== PROBLEM REQUIREMENTS ==
Line filter on the word "size": copy each matching line from the entries.

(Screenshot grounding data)

....

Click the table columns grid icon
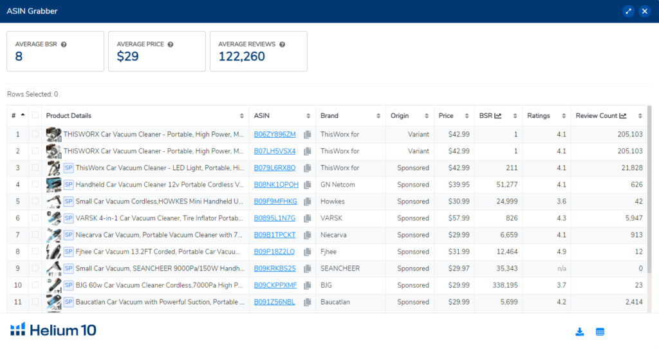This screenshot has height=349, width=659. tap(600, 332)
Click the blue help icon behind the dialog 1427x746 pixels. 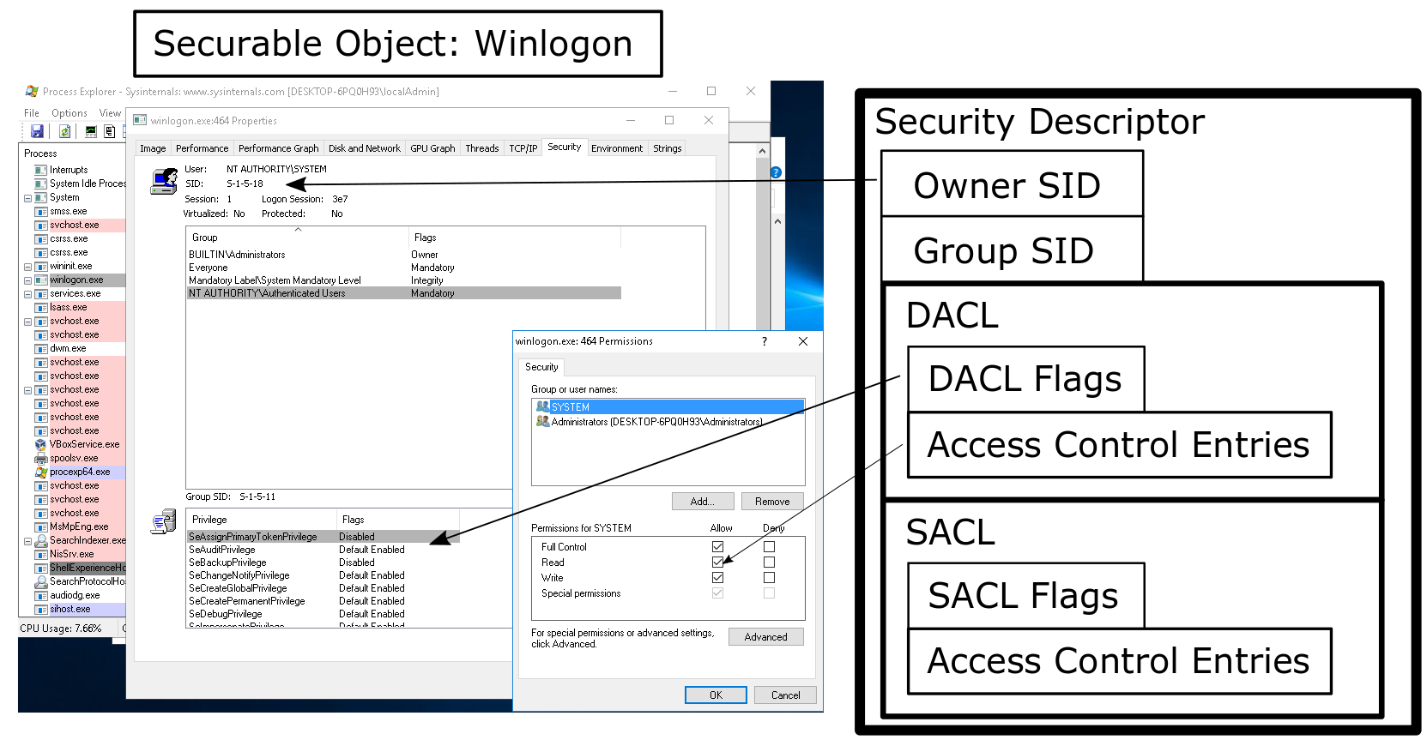click(x=776, y=172)
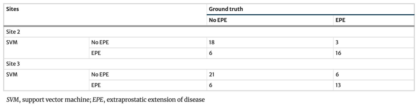Click the 'Site 3' section row
The width and height of the screenshot is (418, 106).
click(x=209, y=64)
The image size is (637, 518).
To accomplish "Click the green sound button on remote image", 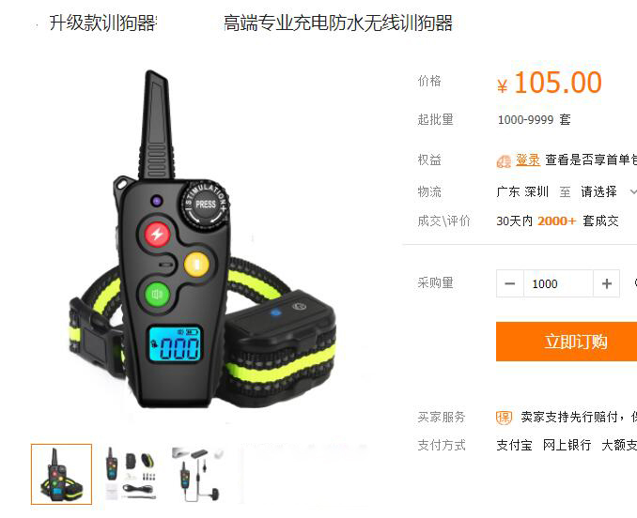I will pyautogui.click(x=157, y=294).
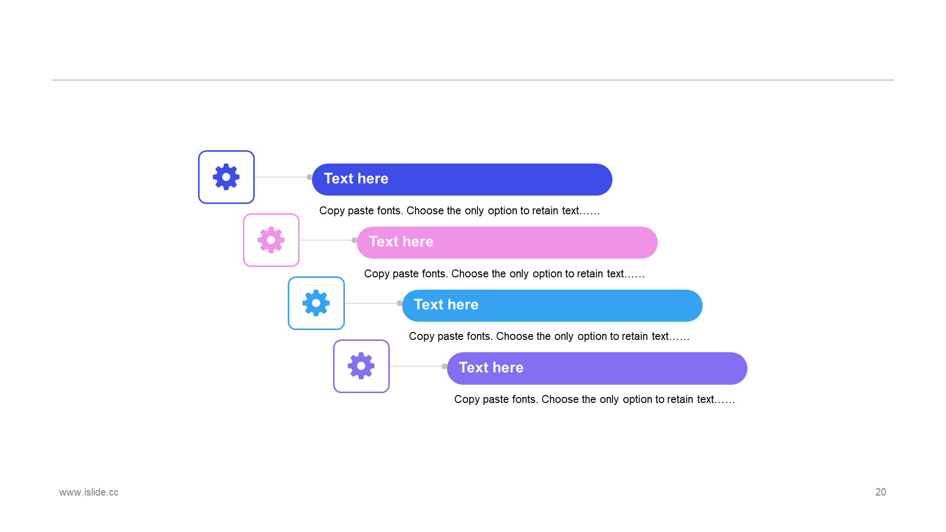Click the pink gear icon

(x=271, y=240)

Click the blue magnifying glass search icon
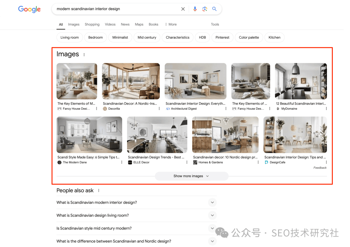pos(214,9)
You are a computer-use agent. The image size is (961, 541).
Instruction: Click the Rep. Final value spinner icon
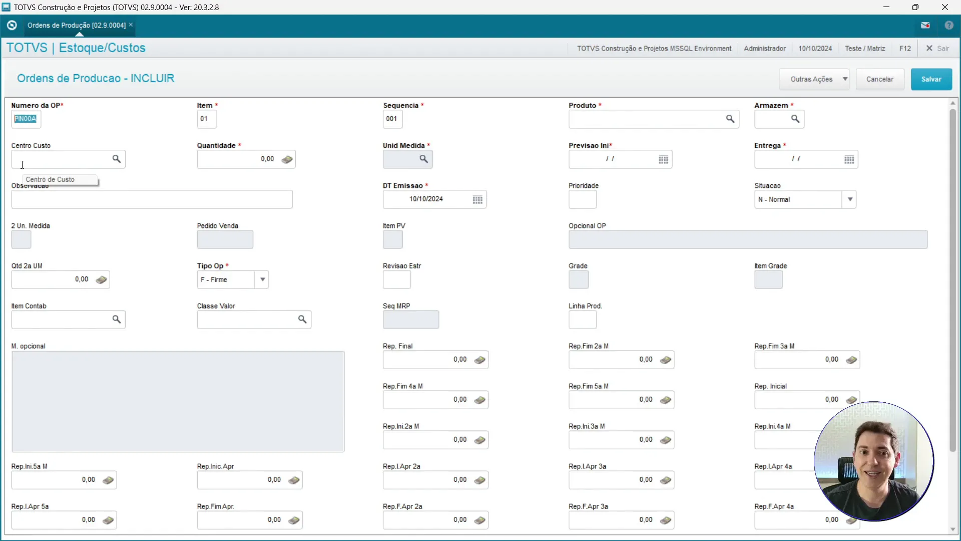(x=481, y=359)
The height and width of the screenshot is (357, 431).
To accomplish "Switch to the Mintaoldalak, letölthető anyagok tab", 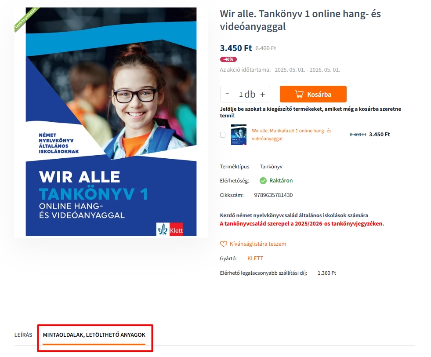I will pyautogui.click(x=94, y=335).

....

== RESULT FOR THIS EXERCISE ==
The image size is (637, 518).
You are a computer-use agent. The image size is (961, 541).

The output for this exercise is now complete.